## [Challenge]
Express the data below as a JSON list of strings, one string per line, with blank lines omitted.
------ Data listing
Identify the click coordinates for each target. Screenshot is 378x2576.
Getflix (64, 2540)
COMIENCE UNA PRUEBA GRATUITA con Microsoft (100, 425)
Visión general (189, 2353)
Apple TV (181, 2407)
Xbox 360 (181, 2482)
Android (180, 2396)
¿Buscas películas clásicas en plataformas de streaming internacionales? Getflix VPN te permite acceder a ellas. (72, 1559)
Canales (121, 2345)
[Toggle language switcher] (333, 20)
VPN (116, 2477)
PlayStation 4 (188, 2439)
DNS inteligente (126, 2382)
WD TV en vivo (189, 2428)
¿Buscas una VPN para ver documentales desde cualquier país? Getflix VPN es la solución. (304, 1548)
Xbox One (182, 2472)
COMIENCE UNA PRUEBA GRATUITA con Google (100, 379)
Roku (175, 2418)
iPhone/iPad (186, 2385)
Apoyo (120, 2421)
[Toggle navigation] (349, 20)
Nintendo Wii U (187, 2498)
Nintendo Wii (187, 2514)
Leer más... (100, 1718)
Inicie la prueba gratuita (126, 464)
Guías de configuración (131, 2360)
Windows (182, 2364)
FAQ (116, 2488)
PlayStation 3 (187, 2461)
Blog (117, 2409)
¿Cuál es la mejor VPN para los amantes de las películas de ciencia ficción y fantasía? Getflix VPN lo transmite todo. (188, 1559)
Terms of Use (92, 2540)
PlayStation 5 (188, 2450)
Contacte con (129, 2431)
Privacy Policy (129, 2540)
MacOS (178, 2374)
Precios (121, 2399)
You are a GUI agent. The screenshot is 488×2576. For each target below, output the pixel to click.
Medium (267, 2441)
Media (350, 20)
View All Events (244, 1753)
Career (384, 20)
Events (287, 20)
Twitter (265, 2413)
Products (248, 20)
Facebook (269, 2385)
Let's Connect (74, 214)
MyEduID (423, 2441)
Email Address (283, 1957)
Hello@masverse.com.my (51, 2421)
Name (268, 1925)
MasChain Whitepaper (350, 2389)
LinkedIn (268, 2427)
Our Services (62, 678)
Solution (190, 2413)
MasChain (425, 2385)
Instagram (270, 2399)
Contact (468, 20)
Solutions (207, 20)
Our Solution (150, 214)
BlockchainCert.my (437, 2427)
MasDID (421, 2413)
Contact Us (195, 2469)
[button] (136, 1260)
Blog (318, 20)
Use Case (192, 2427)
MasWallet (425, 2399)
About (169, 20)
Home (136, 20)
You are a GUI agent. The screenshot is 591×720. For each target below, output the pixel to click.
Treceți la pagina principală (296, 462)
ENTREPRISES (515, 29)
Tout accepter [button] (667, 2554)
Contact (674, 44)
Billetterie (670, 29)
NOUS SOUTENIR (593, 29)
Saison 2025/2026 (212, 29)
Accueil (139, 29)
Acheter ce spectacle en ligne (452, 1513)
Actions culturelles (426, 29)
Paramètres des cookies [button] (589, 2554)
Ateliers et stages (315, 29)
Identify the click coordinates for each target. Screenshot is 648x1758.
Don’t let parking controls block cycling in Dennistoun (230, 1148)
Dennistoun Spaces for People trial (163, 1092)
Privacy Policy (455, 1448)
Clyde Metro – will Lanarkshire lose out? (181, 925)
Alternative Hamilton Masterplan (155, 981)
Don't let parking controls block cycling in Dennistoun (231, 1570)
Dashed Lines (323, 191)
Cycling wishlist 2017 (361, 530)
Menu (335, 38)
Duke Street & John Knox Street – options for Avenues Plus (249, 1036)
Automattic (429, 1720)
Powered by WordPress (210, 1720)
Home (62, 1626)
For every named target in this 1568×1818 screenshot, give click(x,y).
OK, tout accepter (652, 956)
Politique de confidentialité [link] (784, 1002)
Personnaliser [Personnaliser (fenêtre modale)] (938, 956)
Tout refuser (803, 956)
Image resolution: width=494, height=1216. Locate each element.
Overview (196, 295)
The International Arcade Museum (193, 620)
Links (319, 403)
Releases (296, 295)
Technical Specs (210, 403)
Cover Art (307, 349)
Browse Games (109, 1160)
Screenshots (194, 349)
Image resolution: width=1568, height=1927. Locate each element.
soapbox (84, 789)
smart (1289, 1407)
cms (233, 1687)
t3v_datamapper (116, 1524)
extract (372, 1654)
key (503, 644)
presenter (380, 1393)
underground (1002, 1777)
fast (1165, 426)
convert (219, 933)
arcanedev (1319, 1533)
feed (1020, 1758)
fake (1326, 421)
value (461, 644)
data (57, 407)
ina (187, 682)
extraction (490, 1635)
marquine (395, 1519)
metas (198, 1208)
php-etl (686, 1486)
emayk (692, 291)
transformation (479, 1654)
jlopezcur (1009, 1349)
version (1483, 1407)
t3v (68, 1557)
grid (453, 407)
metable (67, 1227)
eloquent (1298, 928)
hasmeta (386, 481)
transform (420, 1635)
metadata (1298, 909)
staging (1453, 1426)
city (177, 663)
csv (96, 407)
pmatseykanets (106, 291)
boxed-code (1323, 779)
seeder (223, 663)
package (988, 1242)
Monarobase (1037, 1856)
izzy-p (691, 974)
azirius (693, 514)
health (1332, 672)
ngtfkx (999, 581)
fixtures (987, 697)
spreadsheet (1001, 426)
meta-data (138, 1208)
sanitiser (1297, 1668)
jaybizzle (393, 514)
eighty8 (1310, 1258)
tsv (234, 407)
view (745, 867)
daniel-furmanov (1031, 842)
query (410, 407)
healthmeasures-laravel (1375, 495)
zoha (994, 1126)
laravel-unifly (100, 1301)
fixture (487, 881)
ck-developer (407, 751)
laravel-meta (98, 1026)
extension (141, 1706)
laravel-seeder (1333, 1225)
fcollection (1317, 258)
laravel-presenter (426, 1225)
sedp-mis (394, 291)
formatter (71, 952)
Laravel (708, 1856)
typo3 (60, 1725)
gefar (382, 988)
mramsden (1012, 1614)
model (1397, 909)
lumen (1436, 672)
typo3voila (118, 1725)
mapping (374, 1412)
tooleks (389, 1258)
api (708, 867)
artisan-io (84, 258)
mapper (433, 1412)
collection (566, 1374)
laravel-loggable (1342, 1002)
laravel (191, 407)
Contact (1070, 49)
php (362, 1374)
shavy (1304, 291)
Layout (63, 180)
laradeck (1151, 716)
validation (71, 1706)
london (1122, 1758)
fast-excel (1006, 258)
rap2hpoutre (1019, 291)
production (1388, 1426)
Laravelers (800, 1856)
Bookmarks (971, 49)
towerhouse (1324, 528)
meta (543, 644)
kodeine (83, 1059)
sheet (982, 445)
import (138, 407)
------------
## [Output]
[
  "Identify the click coordinates for each target. Screenshot is 378x2576.",
  "Getflix (64, 2540)",
  "COMIENCE UNA PRUEBA GRATUITA con Microsoft (100, 425)",
  "Visión general (189, 2353)",
  "Apple TV (181, 2407)",
  "Xbox 360 (181, 2482)",
  "Android (180, 2396)",
  "¿Buscas películas clásicas en plataformas de streaming internacionales? Getflix VPN te permite acceder a ellas. (72, 1559)",
  "Canales (121, 2345)",
  "[Toggle language switcher] (333, 20)",
  "VPN (116, 2477)",
  "PlayStation 4 (188, 2439)",
  "DNS inteligente (126, 2382)",
  "WD TV en vivo (189, 2428)",
  "¿Buscas una VPN para ver documentales desde cualquier país? Getflix VPN es la solución. (304, 1548)",
  "Xbox One (182, 2472)",
  "COMIENCE UNA PRUEBA GRATUITA con Google (100, 379)",
  "Roku (175, 2418)",
  "iPhone/iPad (186, 2385)",
  "Apoyo (120, 2421)",
  "[Toggle navigation] (349, 20)",
  "Nintendo Wii U (187, 2498)",
  "Nintendo Wii (187, 2514)",
  "Leer más... (100, 1718)",
  "Inicie la prueba gratuita (126, 464)",
  "Guías de configuración (131, 2360)",
  "Windows (182, 2364)",
  "FAQ (116, 2488)",
  "PlayStation 3 (187, 2461)",
  "Blog (117, 2409)",
  "¿Cuál es la mejor VPN para los amantes de las películas de ciencia ficción y fantasía? Getflix VPN lo transmite todo. (188, 1559)",
  "Terms of Use (92, 2540)",
  "PlayStation 5 (188, 2450)",
  "Contacte con (129, 2431)",
  "Privacy Policy (129, 2540)",
  "MacOS (178, 2374)",
  "Precios (121, 2399)",
  "You are a GUI agent. The screenshot is 488×2576. For each target below, output the pixel to click.",
  "Medium (267, 2441)",
  "Media (350, 20)",
  "View All Events (244, 1753)",
  "Career (384, 20)",
  "Events (287, 20)",
  "Twitter (265, 2413)",
  "Products (248, 20)",
  "Facebook (269, 2385)",
  "Let's Connect (74, 214)",
  "MyEduID (423, 2441)",
  "Email Address (283, 1957)",
  "Hello@masverse.com.my (51, 2421)",
  "Name (268, 1925)",
  "MasChain Whitepaper (350, 2389)",
  "LinkedIn (268, 2427)",
  "Our Services (62, 678)",
  "Solution (190, 2413)",
  "MasChain (425, 2385)",
  "Instagram (270, 2399)",
  "Contact (468, 20)",
  "Solutions (207, 20)",
  "Our Solution (150, 214)",
  "BlockchainCert.my (437, 2427)",
  "MasDID (421, 2413)",
  "Contact Us (195, 2469)",
  "[button] (136, 1260)",
  "Blog (318, 20)",
  "Use Case (192, 2427)",
  "MasWallet (425, 2399)",
  "About (169, 20)",
  "Home (136, 20)",
  "You are a GUI agent. The screenshot is 591×720. For each target below, output the pixel to click.",
  "Treceți la pagina principală (296, 462)",
  "ENTREPRISES (515, 29)",
  "Tout accepter [button] (667, 2554)",
  "Contact (674, 44)",
  "Billetterie (670, 29)",
  "NOUS SOUTENIR (593, 29)",
  "Saison 2025/2026 (212, 29)",
  "Accueil (139, 29)",
  "Acheter ce spectacle en ligne (452, 1513)",
  "Actions culturelles (426, 29)",
  "Paramètres des cookies [button] (589, 2554)",
  "Ateliers et stages (315, 29)",
  "Identify the click coordinates for each target. Screenshot is 648x1758.",
  "Don’t let parking controls block cycling in Dennistoun (230, 1148)",
  "Dennistoun Spaces for People trial (163, 1092)",
  "Privacy Policy (455, 1448)",
  "Clyde Metro – will Lanarkshire lose out? (181, 925)",
  "Alternative Hamilton Masterplan (155, 981)",
  "Don't let parking controls block cycling in Dennistoun (231, 1570)",
  "Dashed Lines (323, 191)",
  "Cycling wishlist 2017 (361, 530)",
  "Menu (335, 38)",
  "Duke Street & John Knox Street – options for Avenues Plus (249, 1036)",
  "Automattic (429, 1720)",
  "Powered by WordPress (210, 1720)",
  "Home (62, 1626)",
  "For every named target in this 1568×1818 screenshot, give click(x,y).",
  "OK, tout accepter (652, 956)",
  "Politique de confidentialité [link] (784, 1002)",
  "Personnaliser [Personnaliser (fenêtre modale)] (938, 956)",
  "Tout refuser (803, 956)",
  "Image resolution: width=494, height=1216. Locate each element.",
  "Overview (196, 295)",
  "The International Arcade Museum (193, 620)",
  "Links (319, 403)",
  "Releases (296, 295)",
  "Technical Specs (210, 403)",
  "Cover Art (307, 349)",
  "Browse Games (109, 1160)",
  "Screenshots (194, 349)",
  "Image resolution: width=1568, height=1927. Locate each element.",
  "soapbox (84, 789)",
  "smart (1289, 1407)",
  "cms (233, 1687)",
  "t3v_datamapper (116, 1524)",
  "extract (372, 1654)",
  "key (503, 644)",
  "presenter (380, 1393)",
  "underground (1002, 1777)",
  "fast (1165, 426)",
  "convert (219, 933)",
  "arcanedev (1319, 1533)",
  "feed (1020, 1758)",
  "fake (1326, 421)",
  "value (461, 644)",
  "data (57, 407)",
  "ina (187, 682)",
  "extraction (490, 1635)",
  "marquine (395, 1519)",
  "metas (198, 1208)",
  "php-etl (686, 1486)",
  "emayk (692, 291)",
  "transformation (479, 1654)",
  "jlopezcur (1009, 1349)",
  "version (1483, 1407)",
  "t3v (68, 1557)",
  "grid (453, 407)",
  "metable (67, 1227)",
  "eloquent (1298, 928)",
  "hasmeta (386, 481)",
  "transform (420, 1635)",
  "metadata (1298, 909)",
  "staging (1453, 1426)",
  "city (177, 663)",
  "csv (96, 407)",
  "pmatseykanets (106, 291)",
  "boxed-code (1323, 779)",
  "seeder (223, 663)",
  "package (988, 1242)",
  "Monarobase (1037, 1856)",
  "izzy-p (691, 974)",
  "azirius (693, 514)",
  "health (1332, 672)",
  "ngtfkx (999, 581)",
  "fixtures (987, 697)",
  "spreadsheet (1001, 426)",
  "meta-data (138, 1208)",
  "sanitiser (1297, 1668)",
  "jaybizzle (393, 514)",
  "eighty8 (1310, 1258)",
  "tsv (234, 407)",
  "view (745, 867)",
  "daniel-furmanov (1031, 842)",
  "query (410, 407)",
  "healthmeasures-laravel (1375, 495)",
  "zoha (994, 1126)",
  "laravel-unifly (100, 1301)",
  "fixture (487, 881)",
  "ck-developer (407, 751)",
  "laravel-meta (98, 1026)",
  "extension (141, 1706)",
  "laravel-seeder (1333, 1225)",
  "fcollection (1317, 258)",
  "laravel-presenter (426, 1225)",
  "sedp-mis (394, 291)",
  "formatter (71, 952)",
  "Laravel (708, 1856)",
  "typo3 (60, 1725)",
  "gefar (382, 988)",
  "mramsden (1012, 1614)",
  "model (1397, 909)",
  "lumen (1436, 672)",
  "typo3voila (118, 1725)",
  "mapping (374, 1412)",
  "tooleks (389, 1258)",
  "api (708, 867)",
  "artisan-io (84, 258)",
  "mapper (433, 1412)",
  "collection (566, 1374)",
  "laravel-loggable (1342, 1002)",
  "laravel (191, 407)",
  "Contact (1070, 49)",
  "php (362, 1374)",
  "shavy (1304, 291)",
  "Layout (63, 180)",
  "laradeck (1151, 716)",
  "validation (71, 1706)",
  "london (1122, 1758)",
  "fast-excel (1006, 258)",
  "rap2hpoutre (1019, 291)",
  "production (1388, 1426)",
  "Laravelers (800, 1856)",
  "Bookmarks (971, 49)",
  "towerhouse (1324, 528)",
  "meta (543, 644)",
  "kodeine (83, 1059)",
  "sheet (982, 445)",
  "import (138, 407)"
]